◆ **Your assignment**
Scan the listing for the word "will", and copy out each line where it is found.

◆ **Input data**
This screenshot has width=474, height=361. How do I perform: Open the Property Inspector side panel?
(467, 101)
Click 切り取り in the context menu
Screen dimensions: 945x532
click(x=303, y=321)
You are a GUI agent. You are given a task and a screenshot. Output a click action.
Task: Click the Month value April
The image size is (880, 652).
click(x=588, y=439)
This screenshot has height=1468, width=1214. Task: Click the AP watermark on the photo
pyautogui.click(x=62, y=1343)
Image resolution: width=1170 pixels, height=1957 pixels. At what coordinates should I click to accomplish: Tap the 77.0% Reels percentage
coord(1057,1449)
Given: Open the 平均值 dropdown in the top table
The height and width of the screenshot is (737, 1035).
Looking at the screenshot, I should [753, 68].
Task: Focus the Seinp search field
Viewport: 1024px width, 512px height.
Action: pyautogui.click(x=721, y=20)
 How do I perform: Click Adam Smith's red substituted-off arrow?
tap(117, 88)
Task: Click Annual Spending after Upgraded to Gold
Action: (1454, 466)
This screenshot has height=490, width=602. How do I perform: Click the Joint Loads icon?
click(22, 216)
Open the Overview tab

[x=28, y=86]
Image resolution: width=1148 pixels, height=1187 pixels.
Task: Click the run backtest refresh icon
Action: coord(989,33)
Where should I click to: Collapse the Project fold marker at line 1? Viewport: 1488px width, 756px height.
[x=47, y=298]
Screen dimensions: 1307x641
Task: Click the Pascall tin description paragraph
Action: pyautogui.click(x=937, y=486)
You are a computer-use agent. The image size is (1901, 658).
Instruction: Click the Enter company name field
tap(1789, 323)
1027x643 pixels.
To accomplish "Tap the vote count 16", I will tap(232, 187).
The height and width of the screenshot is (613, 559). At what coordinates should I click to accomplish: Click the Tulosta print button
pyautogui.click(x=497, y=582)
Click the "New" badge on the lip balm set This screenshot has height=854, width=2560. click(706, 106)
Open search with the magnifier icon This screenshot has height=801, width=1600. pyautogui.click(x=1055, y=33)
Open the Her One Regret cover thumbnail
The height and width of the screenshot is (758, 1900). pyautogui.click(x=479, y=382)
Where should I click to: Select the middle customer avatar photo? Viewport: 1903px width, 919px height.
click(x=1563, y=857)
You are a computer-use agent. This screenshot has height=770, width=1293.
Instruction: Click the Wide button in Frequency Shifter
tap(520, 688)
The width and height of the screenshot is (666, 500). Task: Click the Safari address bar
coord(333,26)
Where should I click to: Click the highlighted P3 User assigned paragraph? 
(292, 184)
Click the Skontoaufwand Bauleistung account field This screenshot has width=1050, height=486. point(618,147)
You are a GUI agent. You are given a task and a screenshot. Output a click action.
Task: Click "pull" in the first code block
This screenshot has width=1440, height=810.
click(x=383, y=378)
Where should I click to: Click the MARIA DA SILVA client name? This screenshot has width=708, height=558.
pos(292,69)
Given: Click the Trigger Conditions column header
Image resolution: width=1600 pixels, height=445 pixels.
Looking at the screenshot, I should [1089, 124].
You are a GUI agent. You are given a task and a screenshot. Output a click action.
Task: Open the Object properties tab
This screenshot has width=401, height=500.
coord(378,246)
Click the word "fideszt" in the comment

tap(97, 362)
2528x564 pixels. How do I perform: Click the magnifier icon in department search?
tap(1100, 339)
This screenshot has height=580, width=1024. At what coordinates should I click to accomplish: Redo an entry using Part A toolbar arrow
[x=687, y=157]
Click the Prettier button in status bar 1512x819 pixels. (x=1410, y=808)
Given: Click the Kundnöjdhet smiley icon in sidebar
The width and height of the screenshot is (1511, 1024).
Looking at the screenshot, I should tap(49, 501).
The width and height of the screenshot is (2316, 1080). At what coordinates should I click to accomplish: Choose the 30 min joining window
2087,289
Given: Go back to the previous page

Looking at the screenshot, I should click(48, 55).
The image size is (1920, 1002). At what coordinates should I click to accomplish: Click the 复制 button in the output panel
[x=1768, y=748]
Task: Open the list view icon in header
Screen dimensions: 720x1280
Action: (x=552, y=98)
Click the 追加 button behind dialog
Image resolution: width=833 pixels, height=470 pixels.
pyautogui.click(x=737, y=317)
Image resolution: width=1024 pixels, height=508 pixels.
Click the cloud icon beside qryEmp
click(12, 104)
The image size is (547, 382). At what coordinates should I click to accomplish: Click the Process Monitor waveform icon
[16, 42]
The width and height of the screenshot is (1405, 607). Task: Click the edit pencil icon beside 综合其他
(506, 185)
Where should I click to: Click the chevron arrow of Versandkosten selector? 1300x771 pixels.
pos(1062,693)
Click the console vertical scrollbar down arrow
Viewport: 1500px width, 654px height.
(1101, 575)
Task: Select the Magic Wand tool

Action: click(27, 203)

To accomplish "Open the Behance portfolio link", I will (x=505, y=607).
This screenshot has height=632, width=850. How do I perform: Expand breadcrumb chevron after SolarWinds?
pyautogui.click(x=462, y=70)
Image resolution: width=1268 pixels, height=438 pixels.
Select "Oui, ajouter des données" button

◆ **Written solution**
To accomplish "Tap the vote count 16", I will tap(232, 187).
To accomplish "Open the Behance portfolio link", I will (x=505, y=607).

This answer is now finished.